**Records for this task**
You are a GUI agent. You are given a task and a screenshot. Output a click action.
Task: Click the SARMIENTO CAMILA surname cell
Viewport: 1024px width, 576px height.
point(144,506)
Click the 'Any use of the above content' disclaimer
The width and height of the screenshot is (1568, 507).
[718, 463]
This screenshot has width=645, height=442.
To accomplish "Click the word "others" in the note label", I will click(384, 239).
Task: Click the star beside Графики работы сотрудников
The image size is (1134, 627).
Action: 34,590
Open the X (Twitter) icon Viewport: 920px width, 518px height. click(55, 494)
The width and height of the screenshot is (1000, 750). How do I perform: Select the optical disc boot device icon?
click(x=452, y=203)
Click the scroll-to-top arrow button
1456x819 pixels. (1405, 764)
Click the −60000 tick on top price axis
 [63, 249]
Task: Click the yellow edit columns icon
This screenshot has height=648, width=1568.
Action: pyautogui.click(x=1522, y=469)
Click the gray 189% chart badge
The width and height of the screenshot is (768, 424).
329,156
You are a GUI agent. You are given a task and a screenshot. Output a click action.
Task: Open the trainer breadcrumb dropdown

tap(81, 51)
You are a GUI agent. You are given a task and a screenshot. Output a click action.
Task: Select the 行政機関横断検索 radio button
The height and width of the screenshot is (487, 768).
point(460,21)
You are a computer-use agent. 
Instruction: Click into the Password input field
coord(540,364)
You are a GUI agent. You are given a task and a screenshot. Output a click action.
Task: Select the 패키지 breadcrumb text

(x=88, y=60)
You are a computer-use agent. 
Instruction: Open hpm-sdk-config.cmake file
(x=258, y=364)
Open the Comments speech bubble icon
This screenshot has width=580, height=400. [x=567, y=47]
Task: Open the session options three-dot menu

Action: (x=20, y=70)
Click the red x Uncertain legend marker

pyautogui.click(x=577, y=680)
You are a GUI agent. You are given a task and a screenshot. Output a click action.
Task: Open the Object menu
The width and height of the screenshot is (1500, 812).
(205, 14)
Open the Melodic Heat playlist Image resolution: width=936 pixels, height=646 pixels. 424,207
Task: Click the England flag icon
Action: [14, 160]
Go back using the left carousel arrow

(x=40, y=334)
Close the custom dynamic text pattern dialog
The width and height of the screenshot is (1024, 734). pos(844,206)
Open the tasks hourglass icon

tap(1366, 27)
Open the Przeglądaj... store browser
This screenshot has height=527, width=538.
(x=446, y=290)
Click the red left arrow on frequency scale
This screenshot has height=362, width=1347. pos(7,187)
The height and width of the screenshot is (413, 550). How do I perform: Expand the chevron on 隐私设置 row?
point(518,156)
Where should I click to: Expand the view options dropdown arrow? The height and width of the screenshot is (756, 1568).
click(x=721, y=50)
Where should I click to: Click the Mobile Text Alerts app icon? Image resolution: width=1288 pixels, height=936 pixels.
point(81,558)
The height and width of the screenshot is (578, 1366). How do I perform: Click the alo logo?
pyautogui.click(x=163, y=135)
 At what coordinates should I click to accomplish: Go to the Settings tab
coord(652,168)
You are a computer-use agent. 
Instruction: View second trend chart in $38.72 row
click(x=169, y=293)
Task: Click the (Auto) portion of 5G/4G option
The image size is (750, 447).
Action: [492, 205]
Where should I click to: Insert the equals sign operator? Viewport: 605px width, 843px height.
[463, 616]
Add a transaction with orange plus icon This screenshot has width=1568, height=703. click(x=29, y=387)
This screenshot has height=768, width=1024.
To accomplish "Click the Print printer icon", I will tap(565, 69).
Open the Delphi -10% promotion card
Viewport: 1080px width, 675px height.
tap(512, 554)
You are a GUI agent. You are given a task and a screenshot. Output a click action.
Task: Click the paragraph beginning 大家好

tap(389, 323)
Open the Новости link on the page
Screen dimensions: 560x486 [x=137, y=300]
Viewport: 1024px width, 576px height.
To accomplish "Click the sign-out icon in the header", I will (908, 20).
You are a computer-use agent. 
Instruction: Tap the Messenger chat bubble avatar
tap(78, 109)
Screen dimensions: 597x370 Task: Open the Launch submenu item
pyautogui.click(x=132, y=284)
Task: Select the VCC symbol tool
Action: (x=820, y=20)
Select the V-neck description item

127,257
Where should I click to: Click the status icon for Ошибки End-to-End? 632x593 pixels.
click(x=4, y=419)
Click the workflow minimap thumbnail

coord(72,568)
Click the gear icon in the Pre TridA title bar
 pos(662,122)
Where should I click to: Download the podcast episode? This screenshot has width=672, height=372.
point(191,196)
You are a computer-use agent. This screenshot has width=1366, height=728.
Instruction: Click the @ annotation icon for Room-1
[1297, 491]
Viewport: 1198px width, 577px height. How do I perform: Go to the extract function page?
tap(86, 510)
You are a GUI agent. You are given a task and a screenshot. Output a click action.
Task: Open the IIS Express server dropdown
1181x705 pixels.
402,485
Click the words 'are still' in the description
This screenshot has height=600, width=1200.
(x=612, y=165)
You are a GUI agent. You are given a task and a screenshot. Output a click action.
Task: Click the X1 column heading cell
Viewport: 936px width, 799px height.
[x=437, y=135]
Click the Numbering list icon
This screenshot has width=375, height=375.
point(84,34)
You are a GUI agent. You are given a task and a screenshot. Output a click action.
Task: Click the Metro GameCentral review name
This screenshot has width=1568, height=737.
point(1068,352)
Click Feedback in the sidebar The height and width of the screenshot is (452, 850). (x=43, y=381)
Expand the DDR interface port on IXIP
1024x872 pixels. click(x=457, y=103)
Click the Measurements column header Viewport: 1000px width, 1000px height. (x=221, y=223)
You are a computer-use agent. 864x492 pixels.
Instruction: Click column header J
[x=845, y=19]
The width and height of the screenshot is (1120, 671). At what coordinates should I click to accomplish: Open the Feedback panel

**Exercise requirements**
Show the data once more, exactly as it was written.

**Solution for this exercise**
You are a GUI agent. You are given a task and a screenshot. Output a click action.
Task: Click the SARMIENTO CAMILA surname cell
Viewport: 1024px width, 576px height.
point(144,506)
Click the 'Any use of the above content' disclaimer
The width and height of the screenshot is (1568, 507).
[718, 463]
This screenshot has width=645, height=442.
To accomplish "Click the word "others" in the note label", I will click(384, 239).
Task: Click the star beside Графики работы сотрудников
The image size is (1134, 627).
Action: 34,590
Open the X (Twitter) icon Viewport: 920px width, 518px height. click(55, 494)
The width and height of the screenshot is (1000, 750). How do I perform: Select the optical disc boot device icon?
click(x=452, y=203)
Click the scroll-to-top arrow button
1456x819 pixels. (1405, 764)
Click the −60000 tick on top price axis
 [63, 249]
Task: Click the yellow edit columns icon
This screenshot has height=648, width=1568.
Action: pyautogui.click(x=1522, y=469)
Click the gray 189% chart badge
The width and height of the screenshot is (768, 424).
329,156
You are a GUI agent. You are given a task and a screenshot. Output a click action.
Task: Open the trainer breadcrumb dropdown

tap(81, 51)
You are a GUI agent. You are given a task and a screenshot. Output a click action.
Task: Select the 行政機関横断検索 radio button
The height and width of the screenshot is (487, 768).
point(460,21)
You are a computer-use agent. 
Instruction: Click into the Password input field
coord(540,364)
You are a GUI agent. You are given a task and a screenshot. Output a click action.
Task: Select the 패키지 breadcrumb text

(x=88, y=60)
You are a computer-use agent. 
Instruction: Open hpm-sdk-config.cmake file
(x=258, y=364)
Open the Comments speech bubble icon
This screenshot has width=580, height=400. [x=567, y=47]
Task: Open the session options three-dot menu

Action: (x=20, y=70)
Click the red x Uncertain legend marker

pyautogui.click(x=577, y=680)
You are a GUI agent. You are given a task and a screenshot. Output a click action.
Task: Open the Object menu
The width and height of the screenshot is (1500, 812).
(205, 14)
Open the Melodic Heat playlist Image resolution: width=936 pixels, height=646 pixels. 424,207
Task: Click the England flag icon
Action: [14, 160]
Go back using the left carousel arrow

(x=40, y=334)
Close the custom dynamic text pattern dialog
The width and height of the screenshot is (1024, 734). pos(844,206)
Open the tasks hourglass icon

tap(1366, 27)
Open the Przeglądaj... store browser
This screenshot has height=527, width=538.
(x=446, y=290)
Click the red left arrow on frequency scale
This screenshot has height=362, width=1347. pos(7,187)
The height and width of the screenshot is (413, 550). How do I perform: Expand the chevron on 隐私设置 row?
point(518,156)
Where should I click to: Expand the view options dropdown arrow? The height and width of the screenshot is (756, 1568).
click(x=721, y=50)
Where should I click to: Click the Mobile Text Alerts app icon? Image resolution: width=1288 pixels, height=936 pixels.
point(81,558)
The height and width of the screenshot is (578, 1366). How do I perform: Click the alo logo?
pyautogui.click(x=163, y=135)
 At what coordinates should I click to accomplish: Go to the Settings tab
coord(652,168)
You are a computer-use agent. 
Instruction: View second trend chart in $38.72 row
click(x=169, y=293)
Task: Click the (Auto) portion of 5G/4G option
The image size is (750, 447).
Action: [492, 205]
Where should I click to: Insert the equals sign operator? Viewport: 605px width, 843px height.
[463, 616]
Add a transaction with orange plus icon This screenshot has width=1568, height=703. click(x=29, y=387)
This screenshot has height=768, width=1024.
To accomplish "Click the Print printer icon", I will tap(565, 69).
Open the Delphi -10% promotion card
Viewport: 1080px width, 675px height.
tap(512, 554)
You are a GUI agent. You are given a task and a screenshot. Output a click action.
Task: Click the paragraph beginning 大家好

tap(389, 323)
Open the Новости link on the page
Screen dimensions: 560x486 [x=137, y=300]
Viewport: 1024px width, 576px height.
To accomplish "Click the sign-out icon in the header", I will (908, 20).
You are a computer-use agent. 
Instruction: Tap the Messenger chat bubble avatar
tap(78, 109)
Screen dimensions: 597x370 Task: Open the Launch submenu item
pyautogui.click(x=132, y=284)
Task: Select the VCC symbol tool
Action: (x=820, y=20)
Select the V-neck description item

127,257
Where should I click to: Click the status icon for Ошибки End-to-End? 632x593 pixels.
click(x=4, y=419)
Click the workflow minimap thumbnail

coord(72,568)
Click the gear icon in the Pre TridA title bar
 pos(662,122)
Where should I click to: Download the podcast episode? This screenshot has width=672, height=372.
point(191,196)
You are a computer-use agent. This screenshot has width=1366, height=728.
Instruction: Click the @ annotation icon for Room-1
[1297, 491]
Viewport: 1198px width, 577px height. How do I perform: Go to the extract function page?
tap(86, 510)
You are a GUI agent. You are given a task and a screenshot. Output a click action.
Task: Open the IIS Express server dropdown
1181x705 pixels.
402,485
Click the words 'are still' in the description
This screenshot has height=600, width=1200.
(x=612, y=165)
You are a GUI agent. You are given a task and a screenshot. Output a click action.
Task: Click the X1 column heading cell
Viewport: 936px width, 799px height.
[x=437, y=135]
Click the Numbering list icon
This screenshot has width=375, height=375.
point(84,34)
You are a GUI agent. You are given a task and a screenshot. Output a click action.
Task: Click the Metro GameCentral review name
This screenshot has width=1568, height=737.
point(1068,352)
Click Feedback in the sidebar The height and width of the screenshot is (452, 850). (x=43, y=381)
Expand the DDR interface port on IXIP
1024x872 pixels. click(x=457, y=103)
Click the Measurements column header Viewport: 1000px width, 1000px height. (x=221, y=223)
You are a computer-use agent. 864x492 pixels.
Instruction: Click column header J
[x=845, y=19]
The width and height of the screenshot is (1120, 671). At what coordinates should I click to accomplish: Open the Feedback panel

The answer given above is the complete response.